(Collected data)

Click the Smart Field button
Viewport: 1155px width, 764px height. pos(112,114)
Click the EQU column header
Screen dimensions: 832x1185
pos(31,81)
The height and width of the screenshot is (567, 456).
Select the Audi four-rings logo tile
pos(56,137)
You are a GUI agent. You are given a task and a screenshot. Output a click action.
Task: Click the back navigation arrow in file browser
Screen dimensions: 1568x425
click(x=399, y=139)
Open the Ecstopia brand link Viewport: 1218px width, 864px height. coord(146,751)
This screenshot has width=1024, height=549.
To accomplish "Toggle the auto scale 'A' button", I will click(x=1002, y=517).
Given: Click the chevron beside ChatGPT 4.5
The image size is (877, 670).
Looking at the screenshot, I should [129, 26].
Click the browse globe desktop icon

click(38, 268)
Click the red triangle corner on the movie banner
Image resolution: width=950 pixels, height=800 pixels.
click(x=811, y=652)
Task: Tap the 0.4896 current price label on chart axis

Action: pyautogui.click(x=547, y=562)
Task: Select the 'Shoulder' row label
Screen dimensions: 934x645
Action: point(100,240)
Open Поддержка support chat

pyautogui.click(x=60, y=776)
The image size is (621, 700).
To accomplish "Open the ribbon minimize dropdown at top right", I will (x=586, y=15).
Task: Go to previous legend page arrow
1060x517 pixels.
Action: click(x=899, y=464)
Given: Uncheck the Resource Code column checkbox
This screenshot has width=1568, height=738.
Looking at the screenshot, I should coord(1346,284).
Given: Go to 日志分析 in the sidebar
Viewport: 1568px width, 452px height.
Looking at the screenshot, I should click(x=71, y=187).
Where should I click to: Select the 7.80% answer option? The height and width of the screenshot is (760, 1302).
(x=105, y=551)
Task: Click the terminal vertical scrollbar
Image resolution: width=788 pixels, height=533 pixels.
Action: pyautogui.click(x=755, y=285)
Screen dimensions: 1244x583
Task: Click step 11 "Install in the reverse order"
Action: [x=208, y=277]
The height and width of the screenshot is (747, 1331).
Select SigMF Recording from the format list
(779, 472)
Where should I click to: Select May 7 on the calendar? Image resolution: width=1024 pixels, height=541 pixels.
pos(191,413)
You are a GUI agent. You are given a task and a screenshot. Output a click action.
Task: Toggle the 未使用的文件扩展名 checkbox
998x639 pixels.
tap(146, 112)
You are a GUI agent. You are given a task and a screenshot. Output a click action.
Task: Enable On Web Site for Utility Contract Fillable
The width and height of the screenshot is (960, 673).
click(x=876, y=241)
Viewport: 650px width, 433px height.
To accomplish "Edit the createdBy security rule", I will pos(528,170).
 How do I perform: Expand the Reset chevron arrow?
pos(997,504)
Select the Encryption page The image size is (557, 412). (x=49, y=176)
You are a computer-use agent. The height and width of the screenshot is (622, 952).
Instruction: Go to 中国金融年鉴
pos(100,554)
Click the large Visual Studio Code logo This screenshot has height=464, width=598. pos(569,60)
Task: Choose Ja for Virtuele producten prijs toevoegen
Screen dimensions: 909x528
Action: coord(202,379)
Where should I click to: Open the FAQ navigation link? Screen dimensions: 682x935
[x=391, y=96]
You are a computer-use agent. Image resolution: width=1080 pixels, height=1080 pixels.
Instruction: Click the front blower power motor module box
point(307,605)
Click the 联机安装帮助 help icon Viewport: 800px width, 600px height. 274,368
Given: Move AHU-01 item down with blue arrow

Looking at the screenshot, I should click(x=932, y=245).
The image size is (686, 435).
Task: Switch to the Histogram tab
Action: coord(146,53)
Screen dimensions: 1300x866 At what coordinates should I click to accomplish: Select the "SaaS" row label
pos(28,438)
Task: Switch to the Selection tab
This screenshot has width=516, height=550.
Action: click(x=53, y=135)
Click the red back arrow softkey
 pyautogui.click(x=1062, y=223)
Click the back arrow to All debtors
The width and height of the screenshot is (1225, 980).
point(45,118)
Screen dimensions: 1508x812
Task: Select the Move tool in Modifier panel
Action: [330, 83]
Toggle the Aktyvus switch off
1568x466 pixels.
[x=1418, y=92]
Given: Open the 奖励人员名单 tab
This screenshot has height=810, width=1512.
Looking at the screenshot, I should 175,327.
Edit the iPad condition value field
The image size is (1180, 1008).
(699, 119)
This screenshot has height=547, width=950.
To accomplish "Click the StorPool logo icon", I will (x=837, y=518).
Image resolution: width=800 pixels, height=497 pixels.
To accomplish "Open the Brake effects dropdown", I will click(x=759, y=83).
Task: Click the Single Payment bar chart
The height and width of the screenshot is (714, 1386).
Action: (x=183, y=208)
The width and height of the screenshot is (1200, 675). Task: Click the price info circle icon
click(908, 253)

▸ **INSTRUCTIONS TO FOLLOW**:
Transcribe every record. Match each line exactly.

▸ **ANSWER SPACE**:
Click the Smart Field button
Viewport: 1155px width, 764px height. pos(112,114)
Click the EQU column header
Screen dimensions: 832x1185
pos(31,81)
The height and width of the screenshot is (567, 456).
Select the Audi four-rings logo tile
pos(56,137)
You are a GUI agent. You are given a task and a screenshot. Output a click action.
Task: Click the back navigation arrow in file browser
Screen dimensions: 1568x425
click(x=399, y=139)
Open the Ecstopia brand link Viewport: 1218px width, 864px height. coord(146,751)
This screenshot has width=1024, height=549.
To accomplish "Toggle the auto scale 'A' button", I will click(x=1002, y=517).
Given: Click the chevron beside ChatGPT 4.5
The image size is (877, 670).
Looking at the screenshot, I should [129, 26].
Click the browse globe desktop icon

click(38, 268)
Click the red triangle corner on the movie banner
Image resolution: width=950 pixels, height=800 pixels.
click(x=811, y=652)
Task: Tap the 0.4896 current price label on chart axis

Action: pyautogui.click(x=547, y=562)
Task: Select the 'Shoulder' row label
Screen dimensions: 934x645
Action: point(100,240)
Open Поддержка support chat

pyautogui.click(x=60, y=776)
The image size is (621, 700).
To accomplish "Open the ribbon minimize dropdown at top right", I will (x=586, y=15).
Task: Go to previous legend page arrow
1060x517 pixels.
Action: click(x=899, y=464)
Given: Uncheck the Resource Code column checkbox
This screenshot has width=1568, height=738.
Looking at the screenshot, I should coord(1346,284).
Given: Go to 日志分析 in the sidebar
Viewport: 1568px width, 452px height.
Looking at the screenshot, I should click(x=71, y=187).
Where should I click to: Select the 7.80% answer option? The height and width of the screenshot is (760, 1302).
(x=105, y=551)
Task: Click the terminal vertical scrollbar
Image resolution: width=788 pixels, height=533 pixels.
Action: pyautogui.click(x=755, y=285)
Screen dimensions: 1244x583
Task: Click step 11 "Install in the reverse order"
Action: [x=208, y=277]
The height and width of the screenshot is (747, 1331).
Select SigMF Recording from the format list
(779, 472)
Where should I click to: Select May 7 on the calendar? Image resolution: width=1024 pixels, height=541 pixels.
pos(191,413)
You are a GUI agent. You are given a task and a screenshot. Output a click action.
Task: Toggle the 未使用的文件扩展名 checkbox
998x639 pixels.
tap(146, 112)
You are a GUI agent. You are given a task and a screenshot. Output a click action.
Task: Enable On Web Site for Utility Contract Fillable
The width and height of the screenshot is (960, 673).
click(x=876, y=241)
Viewport: 650px width, 433px height.
To accomplish "Edit the createdBy security rule", I will pos(528,170).
 How do I perform: Expand the Reset chevron arrow?
pos(997,504)
Select the Encryption page The image size is (557, 412). (x=49, y=176)
You are a computer-use agent. The height and width of the screenshot is (622, 952).
Instruction: Go to 中国金融年鉴
pos(100,554)
Click the large Visual Studio Code logo This screenshot has height=464, width=598. pos(569,60)
Task: Choose Ja for Virtuele producten prijs toevoegen
Screen dimensions: 909x528
Action: coord(202,379)
Where should I click to: Open the FAQ navigation link? Screen dimensions: 682x935
[x=391, y=96]
You are a computer-use agent. Image resolution: width=1080 pixels, height=1080 pixels.
Instruction: Click the front blower power motor module box
point(307,605)
Click the 联机安装帮助 help icon Viewport: 800px width, 600px height. 274,368
Given: Move AHU-01 item down with blue arrow

Looking at the screenshot, I should click(x=932, y=245).
The image size is (686, 435).
Task: Switch to the Histogram tab
Action: coord(146,53)
Screen dimensions: 1300x866 At what coordinates should I click to accomplish: Select the "SaaS" row label
pos(28,438)
Task: Switch to the Selection tab
This screenshot has width=516, height=550.
Action: click(x=53, y=135)
Click the red back arrow softkey
 pyautogui.click(x=1062, y=223)
Click the back arrow to All debtors
The width and height of the screenshot is (1225, 980).
point(45,118)
Screen dimensions: 1508x812
Task: Select the Move tool in Modifier panel
Action: [330, 83]
Toggle the Aktyvus switch off
1568x466 pixels.
[x=1418, y=92]
Given: Open the 奖励人员名单 tab
This screenshot has height=810, width=1512.
Looking at the screenshot, I should 175,327.
Edit the iPad condition value field
The image size is (1180, 1008).
(699, 119)
This screenshot has height=547, width=950.
To accomplish "Click the StorPool logo icon", I will (x=837, y=518).
Image resolution: width=800 pixels, height=497 pixels.
To accomplish "Open the Brake effects dropdown", I will click(x=759, y=83).
Task: Click the Single Payment bar chart
The height and width of the screenshot is (714, 1386).
Action: (x=183, y=208)
The width and height of the screenshot is (1200, 675). Task: Click the price info circle icon
click(908, 253)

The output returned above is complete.